A sigla DOD é geralmente usada para se referir, em inglês, a Departamento de Defesa. Dois dias depois, 22 de maio, outra conversa indica que o coronel estava nos Estados Unidos.  

D: Hoje conseguimos avançar em uma conversa com nossos. 
C: Sim. Qualquer hora. Estou no campeonato com o meu filho em Baltimore [Estados Unidos].   

Já no dia 30 de maio, um novo diálogo sobre o personagem "Serafim" acontece entre os dois. As mensagens indicam que o coronel mantém contato com ele.   

D: Cel [coronel], bom dia. Acredito que seria bom o senhor dar uma ligada ao Serafim. Estão bastante descontentes com a falta de comunicação. Estou tentando ajustar para não cair, mas peço ao senho essa disponibilidade para ajustar lá também.   
C: Dominguetti, tá tudo alinhado.   

Em outra conversa, em 7 de junho, Guerra menciona "Herman", mesmo nome do presidente da Davati, Herman Cardenas.   

C: O Herman e isolou das calls com a AZ desde quinta-feira. Acredito que ele esteja analisando a documentação, mas o alocador é um... Estou no aguardo da call dele.
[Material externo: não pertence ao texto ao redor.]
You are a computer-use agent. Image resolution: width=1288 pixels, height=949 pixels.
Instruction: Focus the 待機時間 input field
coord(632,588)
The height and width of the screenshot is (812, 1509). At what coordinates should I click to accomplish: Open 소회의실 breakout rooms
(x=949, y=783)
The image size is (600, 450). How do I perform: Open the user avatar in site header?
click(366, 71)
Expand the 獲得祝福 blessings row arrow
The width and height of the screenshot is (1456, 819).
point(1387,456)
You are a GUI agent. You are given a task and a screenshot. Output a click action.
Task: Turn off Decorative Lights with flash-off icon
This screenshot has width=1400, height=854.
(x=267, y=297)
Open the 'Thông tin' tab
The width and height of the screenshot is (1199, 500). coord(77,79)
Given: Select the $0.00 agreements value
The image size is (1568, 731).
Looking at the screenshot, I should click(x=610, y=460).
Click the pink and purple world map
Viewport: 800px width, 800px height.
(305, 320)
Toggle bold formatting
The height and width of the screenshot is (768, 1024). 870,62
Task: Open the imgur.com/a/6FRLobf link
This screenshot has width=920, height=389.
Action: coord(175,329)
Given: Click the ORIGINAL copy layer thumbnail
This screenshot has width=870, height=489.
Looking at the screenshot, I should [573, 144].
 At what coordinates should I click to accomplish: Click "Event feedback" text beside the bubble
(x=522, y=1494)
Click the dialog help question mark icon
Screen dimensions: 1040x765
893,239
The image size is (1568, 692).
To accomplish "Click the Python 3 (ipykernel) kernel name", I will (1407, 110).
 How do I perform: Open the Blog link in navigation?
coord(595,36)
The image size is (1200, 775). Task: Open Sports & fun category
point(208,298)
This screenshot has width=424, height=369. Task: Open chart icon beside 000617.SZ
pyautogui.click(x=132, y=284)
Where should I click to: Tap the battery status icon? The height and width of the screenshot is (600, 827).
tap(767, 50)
Americo é um pouco fdp [sic].  

A comissão do Senado acredita que o termo "AZ" se refere à AstraZeneca.  

Respostas 

O governo de Mato Grosso confirmou ao Fantástico que receber, em março, um e-mail de um representante da Daviti com oferta de vacinas, mas que a tratativa não avançou por que não foi apresentada nenhuma carta da fabricante Johnson & Johnson.  

Já o Piauí disse, via nota, afirmou que não negociou a compra de imunizantes com intermediários. O governo do Amapá disse, também em nota, que os únicos contatos para compra de vacinas foram feitos oficialmente ao Fundo Soberano Russo e ao Butantan.  

O Amazonas disse desconhecer a existência de um fundo de R$ 160 milhões para aquisição de imunizantes.